I spent about 20 years getting people ready to answer questions from tough and even hostile inquisitors. It is what trial lawyers do. I can thus attest that over-preparing a witness can be worse than failing to prepare the witness at all. Ironically, this is especially so with a smart witness.
A person of merely average intelligence is apt to follow advice. A seasoned lawyer can quickly demonstrate how foolish he can be made to look if he doesn’t listen carefully to the questions, or if he readily accepts a loaded question’s premise. The smart guy who radiates self-confidence is often a different story. He outsmarts himself. He thinks, “What would I ask me?” Worse, he manages to hear the question that he calculates should be asked, which is not always the question that is actually asked. When he is over-prepared — when he and his handlers have pored over his vulnerabilities and meticulously scripted what he will say when grilled about them — the smart guy will give the scripted answer. It can end up sounding dumb, even smarmy, if he has the question wrong.
I think that’s what happened to Jeb Bush when he was asked about Iraq by Fox News’s Megyn Kelly this week.
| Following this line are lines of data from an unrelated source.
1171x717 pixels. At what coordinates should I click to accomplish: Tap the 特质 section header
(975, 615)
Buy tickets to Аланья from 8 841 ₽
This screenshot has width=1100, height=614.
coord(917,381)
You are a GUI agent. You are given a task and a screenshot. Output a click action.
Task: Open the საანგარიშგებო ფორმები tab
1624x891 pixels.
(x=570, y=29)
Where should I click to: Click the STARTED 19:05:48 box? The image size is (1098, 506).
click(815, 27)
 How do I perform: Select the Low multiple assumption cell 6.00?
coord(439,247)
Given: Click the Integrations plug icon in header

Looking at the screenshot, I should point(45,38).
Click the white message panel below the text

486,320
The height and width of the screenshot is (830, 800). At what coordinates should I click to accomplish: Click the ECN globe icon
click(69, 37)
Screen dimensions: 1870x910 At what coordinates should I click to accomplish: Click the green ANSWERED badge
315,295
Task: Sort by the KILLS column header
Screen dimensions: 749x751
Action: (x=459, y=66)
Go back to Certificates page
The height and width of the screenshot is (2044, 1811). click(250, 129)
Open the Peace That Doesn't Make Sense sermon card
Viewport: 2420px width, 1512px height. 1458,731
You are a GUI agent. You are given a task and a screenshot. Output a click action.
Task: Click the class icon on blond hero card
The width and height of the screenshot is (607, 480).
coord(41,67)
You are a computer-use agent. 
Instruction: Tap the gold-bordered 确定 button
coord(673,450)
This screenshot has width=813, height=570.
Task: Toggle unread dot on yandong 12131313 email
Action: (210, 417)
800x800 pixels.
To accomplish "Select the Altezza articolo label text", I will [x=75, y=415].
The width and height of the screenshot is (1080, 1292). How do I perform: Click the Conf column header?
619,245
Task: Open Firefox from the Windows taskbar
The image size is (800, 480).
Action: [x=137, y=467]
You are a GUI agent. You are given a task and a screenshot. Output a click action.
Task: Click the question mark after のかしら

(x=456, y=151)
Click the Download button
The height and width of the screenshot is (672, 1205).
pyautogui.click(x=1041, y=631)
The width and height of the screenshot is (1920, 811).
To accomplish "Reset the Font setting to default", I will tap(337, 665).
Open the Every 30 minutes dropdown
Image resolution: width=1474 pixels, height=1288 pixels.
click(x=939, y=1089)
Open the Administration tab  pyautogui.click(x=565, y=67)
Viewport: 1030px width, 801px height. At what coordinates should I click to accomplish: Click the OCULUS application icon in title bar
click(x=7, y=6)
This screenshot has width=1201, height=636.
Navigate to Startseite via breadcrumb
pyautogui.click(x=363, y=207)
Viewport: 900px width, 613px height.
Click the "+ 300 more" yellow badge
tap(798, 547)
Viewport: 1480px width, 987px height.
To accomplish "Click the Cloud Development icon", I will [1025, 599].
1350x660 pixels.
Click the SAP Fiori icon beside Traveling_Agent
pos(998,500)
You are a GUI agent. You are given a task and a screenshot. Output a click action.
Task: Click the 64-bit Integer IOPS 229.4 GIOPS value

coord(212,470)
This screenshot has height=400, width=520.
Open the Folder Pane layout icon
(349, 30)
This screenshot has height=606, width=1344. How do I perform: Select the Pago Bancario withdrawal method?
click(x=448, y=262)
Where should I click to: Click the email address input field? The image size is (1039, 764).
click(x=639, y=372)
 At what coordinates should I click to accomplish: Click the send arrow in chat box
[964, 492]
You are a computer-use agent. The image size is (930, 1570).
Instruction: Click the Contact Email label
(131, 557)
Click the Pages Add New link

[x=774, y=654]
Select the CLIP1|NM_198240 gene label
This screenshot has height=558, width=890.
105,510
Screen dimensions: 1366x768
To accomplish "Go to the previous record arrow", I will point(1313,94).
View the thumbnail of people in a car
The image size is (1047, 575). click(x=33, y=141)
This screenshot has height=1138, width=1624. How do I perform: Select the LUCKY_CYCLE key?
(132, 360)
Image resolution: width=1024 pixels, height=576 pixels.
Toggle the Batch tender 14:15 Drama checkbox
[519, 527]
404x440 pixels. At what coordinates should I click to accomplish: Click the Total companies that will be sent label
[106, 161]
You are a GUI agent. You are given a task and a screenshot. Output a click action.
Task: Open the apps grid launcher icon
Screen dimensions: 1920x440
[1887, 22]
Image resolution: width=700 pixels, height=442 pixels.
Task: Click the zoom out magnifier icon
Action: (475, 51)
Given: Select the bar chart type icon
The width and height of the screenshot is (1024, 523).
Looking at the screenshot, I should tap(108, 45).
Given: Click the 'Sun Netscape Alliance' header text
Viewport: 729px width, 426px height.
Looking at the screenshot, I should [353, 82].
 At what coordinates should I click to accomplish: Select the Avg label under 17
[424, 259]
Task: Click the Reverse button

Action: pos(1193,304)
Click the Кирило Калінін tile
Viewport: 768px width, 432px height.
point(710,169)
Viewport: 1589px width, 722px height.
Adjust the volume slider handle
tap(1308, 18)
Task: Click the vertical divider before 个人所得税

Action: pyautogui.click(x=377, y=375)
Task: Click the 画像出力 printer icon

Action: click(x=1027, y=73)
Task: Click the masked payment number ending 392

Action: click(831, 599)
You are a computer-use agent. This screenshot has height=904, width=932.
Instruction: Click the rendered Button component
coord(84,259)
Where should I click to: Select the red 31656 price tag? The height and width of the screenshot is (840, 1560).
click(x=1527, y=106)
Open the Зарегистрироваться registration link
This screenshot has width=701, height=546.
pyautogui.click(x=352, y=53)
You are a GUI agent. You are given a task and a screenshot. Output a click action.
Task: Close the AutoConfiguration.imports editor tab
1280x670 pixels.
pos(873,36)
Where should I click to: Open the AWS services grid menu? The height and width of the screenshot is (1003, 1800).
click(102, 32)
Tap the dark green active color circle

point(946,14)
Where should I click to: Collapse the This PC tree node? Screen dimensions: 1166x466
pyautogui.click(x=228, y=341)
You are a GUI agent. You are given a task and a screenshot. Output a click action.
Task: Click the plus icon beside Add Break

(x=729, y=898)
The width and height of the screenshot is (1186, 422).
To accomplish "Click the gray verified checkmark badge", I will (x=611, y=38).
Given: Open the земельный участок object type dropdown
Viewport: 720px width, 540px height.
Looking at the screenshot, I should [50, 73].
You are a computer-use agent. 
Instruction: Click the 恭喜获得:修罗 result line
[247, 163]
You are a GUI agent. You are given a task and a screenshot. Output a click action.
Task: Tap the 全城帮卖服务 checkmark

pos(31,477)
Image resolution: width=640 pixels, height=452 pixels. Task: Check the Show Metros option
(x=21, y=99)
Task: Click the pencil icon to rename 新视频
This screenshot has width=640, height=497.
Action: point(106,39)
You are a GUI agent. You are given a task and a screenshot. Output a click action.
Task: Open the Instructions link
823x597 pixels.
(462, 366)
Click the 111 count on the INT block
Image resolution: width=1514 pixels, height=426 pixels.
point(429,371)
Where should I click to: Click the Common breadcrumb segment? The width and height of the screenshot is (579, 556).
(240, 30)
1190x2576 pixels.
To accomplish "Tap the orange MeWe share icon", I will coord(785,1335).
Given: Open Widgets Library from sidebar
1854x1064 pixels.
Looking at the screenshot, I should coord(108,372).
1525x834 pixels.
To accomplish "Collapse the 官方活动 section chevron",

There has been head-scratching in the commentariat. Jeb is a very successful politician and much more at ease with the press than the other successful politicians in his famous political family. So how could someone that bright and able be unprepared for the inevitable question about his brother’s momentous decision to oust Saddam Hussein? But I don’t think that was the problem. I think he was too prepared . . . and because he is now candidate Jeb Bush rather than policy wonk Jeb Bush, we got the scripted campaign answer rather than the thoughtful one.
Governor Bush knows that the war in Iraq has proved to be a catastrophe. He knows his last name guarantees he will be questioned about it. He knows his opposition, if he gets the GOP nomination, is likely to be Hillary Clinton. Being a smart guy, he anticipates that he will be asked whether President Bush should have invaded Iraq — after all, when not writing checks to the Clinton Foundation, eminences of the left-leaning media will want to put him in the uncomfortable position of criticizing his brother.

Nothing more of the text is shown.